Alpha Sow, est le nouveau directeur de la seule radio francophone aux Territoires du Nord-Ouest. D’entrée de jeu, il admet que le défi qu’on lui confie en est un de taille. « Il faut redynamiser la radio », dit-il, laconique.

Après plus d’un an et demi à ne fonctionner qu’avec des bénévoles, Radio Taïga est essoufflée. Si on ne compte pas la série Le Printemps des artistes, animée par Patrice Lapointe et qui sera retirée des ondes après la cinquième émission, il ne reste plus que trois émissions régulières produites dans les studios de CIVR : L’Afrique en musique, émission musicale réalisée par Gaspard Kabanga tous les dimanches, la bi-hebdomadaire alternative Bouge les Bouddas avec la voie persévérante de Benoît Boutin et Par un dimanche au soir… une émission du lundi, que l’auteur de ce texte à le plaisir d’animer depuis septembre 2005.

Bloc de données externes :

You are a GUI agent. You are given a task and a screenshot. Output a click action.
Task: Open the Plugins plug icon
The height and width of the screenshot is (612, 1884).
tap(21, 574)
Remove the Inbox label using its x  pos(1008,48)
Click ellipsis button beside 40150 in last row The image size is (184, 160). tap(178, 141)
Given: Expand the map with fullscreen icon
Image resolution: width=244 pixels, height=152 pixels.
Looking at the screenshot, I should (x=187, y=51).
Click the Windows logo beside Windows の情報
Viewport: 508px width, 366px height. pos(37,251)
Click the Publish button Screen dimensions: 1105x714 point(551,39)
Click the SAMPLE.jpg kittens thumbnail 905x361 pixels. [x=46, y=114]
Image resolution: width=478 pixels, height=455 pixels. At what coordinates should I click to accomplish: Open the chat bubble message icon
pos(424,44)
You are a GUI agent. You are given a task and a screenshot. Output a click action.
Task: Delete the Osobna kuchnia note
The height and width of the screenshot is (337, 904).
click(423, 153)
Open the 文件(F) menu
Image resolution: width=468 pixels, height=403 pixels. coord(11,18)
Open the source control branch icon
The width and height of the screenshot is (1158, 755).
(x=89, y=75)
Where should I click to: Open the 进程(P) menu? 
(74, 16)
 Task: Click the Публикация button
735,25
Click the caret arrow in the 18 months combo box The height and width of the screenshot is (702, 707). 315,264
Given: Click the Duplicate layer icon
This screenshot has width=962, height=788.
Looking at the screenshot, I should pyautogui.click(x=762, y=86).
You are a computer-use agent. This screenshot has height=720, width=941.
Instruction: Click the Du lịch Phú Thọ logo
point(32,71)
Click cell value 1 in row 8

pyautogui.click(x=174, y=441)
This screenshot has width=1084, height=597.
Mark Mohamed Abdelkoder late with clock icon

« Il faut développer de nouveaux contenus », note le nouveau directeur qui entreprend, ces jours-ci, une campagne de recrutement de nouveaux bénévoles. Avis aux expressifs, Alpha espère trouver des gens qui ont envie de prendre le micro. « Il faut créer des émissions originales et qui dureront », lance-t-il en ajoutant que, lui, n’animera pas. « Je n’ai pas ce talent-là », dit-il modestement.

Ceux qui écoutent Radio Taïga savent bien que cette radio-là – quand elle fonctionne – a un son unique en son genre. Bien sûr on y joue de la musique en français. Mais au-delà de cette étiquette linguistique, c’est aussi la seule radio à Yellowknife qui fasse tourner des musiques du monde, de la musique électronique, du métal ou des artistes émergeants. Il faut le dire, c’est en grande partie grâce aux immenses libertés qu’ont prises les bénévoles de la radio quand il n’y avait pas de direction que le 103,5 MF a aujourd’hui, ce son pour le moins éclectique. À part CIVR, il n’y pas beaucoup de radios qui se permettent de jouer à heure de grande écoute « Chérie, tu fourres mieux quand t’es stone » de WD-40…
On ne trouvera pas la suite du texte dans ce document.